Минаев, как и другие «искровцы», следуя примеру Некрасова, основной мишенью избрал не личность (хотя у него найдем немало эпиграмм, посвященных деятелям литературы, живописи, журналистики), а те или иные отрицательные тенденции русской жизни. Нередко фельетонное обозрение завершало как итог наблюдений и раздумий поэта эпиграмматическое резюме. Порой эпиграмма вкрапливалась в фельетон, подтверждая особую близость этих художественно-публицистических жанров, являлась его своеобразной «изюминкой» (см. особенно показательные в этом отношении фельетонные эпиграммы другого «искровца» — В. И. Богданова).
Видовое и тематическое своеобразие минаевской эпиграммы определило ее образно-стилевую окраску. Если для Пушкина характерны, например, такие врезающиеся в память слова, как «полу-милорд», «полу-купец», «полу-невежда», то у Минаева вторую часть сделанной по этому же типу сатирической формулы представляют слова отвлеченного значения: «полупрогресс», «полусвобода», «полумеры» и т. п.
Хотя до Минаева каламбур встречался и у других русских авторов эпиграмм (Пушкин, Вяземский, Д. Давыдов), однако именно с его творчеством в основном связано возникновение такого термина поэтики, как каламбурная рифма. Этот прием получил широчайшее распространение потому, что индивидуальная одаренность поэта, склонного к парадоксальной игре со словом, к алогизму и шаржу, совпала с объективными потребностями времени. Раскрывая многозначность слова, заменяя слова в устойчивых фразеологических сочетаниях, Минаев не просто пробуждал интерес к смысловым ассоциациям. Так, в непринужденно веселой, порой озорной до дерзости, порой шутливо-развлекательной форме предавался осмеянию порядок вещей, где алогизм почитался торжеством смысла, бесправие — порядком, а беззаконие — законом.
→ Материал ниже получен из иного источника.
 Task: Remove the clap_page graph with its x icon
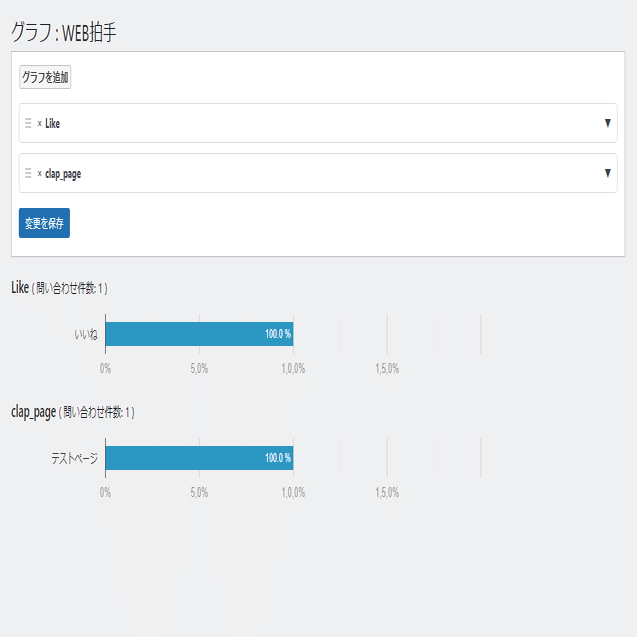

Изобретательность Минаева как мастера каламбура проявилась в бесчисленном разнообразии форм и типов этого поэтического приема. И, надо заметить, словесная игра не становилась самоцелью, но была на редкость содержательной, помогая выявить ту или иную модификацию или ипостась общественно-политического, социально-нравственного порока.
Если в 20–30-е годы XIX века образ писателя, близкого к III Отделению, отождествлялся с одинокими фигурами Булгарина и Греча да, пожалуй, с именем одиозного и бездарного Б. М. Федорова, то к 60-м годам картина сильно изменилась. Появляется некий тип литератора, не только услужающего властям предержащим, но и попросту захаживающего в охранку. Метаморфозу эту отмечает Минаев, создавая образ «служителя» при искусстве, отстаивающего необходимость жить «с полицией в сердце».
С образом этим тесно связана тема доносов. В одном случае это образ литератора, который некогда «подавал надежды», а «теперь доносы подает». В другом (эпиграмма на реакционного беллетриста и публициста Б. Маркевича) автор набрасывает живую уличную сценку, изображающую Маркевича, который несет «с собою огромных два портсака». Зеваки смотрят на него почти с сочувствием: «„Ему не донести!“ — вкруг сожалел народ». Однако какой-то забияка уверенно выкрикивает: «Не беспокойтесь — донесет!»
Не менее остроумно и зло использован еще один вид каламбура для воплощения все той же актуальной темы в следующей эпиграмме:
Под пером эпиграмматиста каламбур стал гибким средством выявления и изображения различных по своим истокам комических несообразностей тогдашней действительности, будь то политика, искусство или быт. Этот прием иронической параллели позволяет достойно оценить направление «текущей журналистики»: «Она поистине „текущая“, Но только вспять» («Необходимая оговорка»). Столь же действенна другая разновидность того же приема, с помощью которой развенчиваются претензии некоего стихотворца, провозгласившего себя «новым Байроном»: «Поэт Британии был хром, А ты — в стихах своих хромаешь» («Аналогия стихотворца»).
Ироническая экспрессия создается тогда, когда возникает несоответствие между обиходным, обычным значением слова и одним из непривычных его смыслов. Достоинство Минаева-эпиграмматиста состояло в том, что он этот источник речевого комизма переводил в сатирический план, делал инструментом выявления социальных контрастов.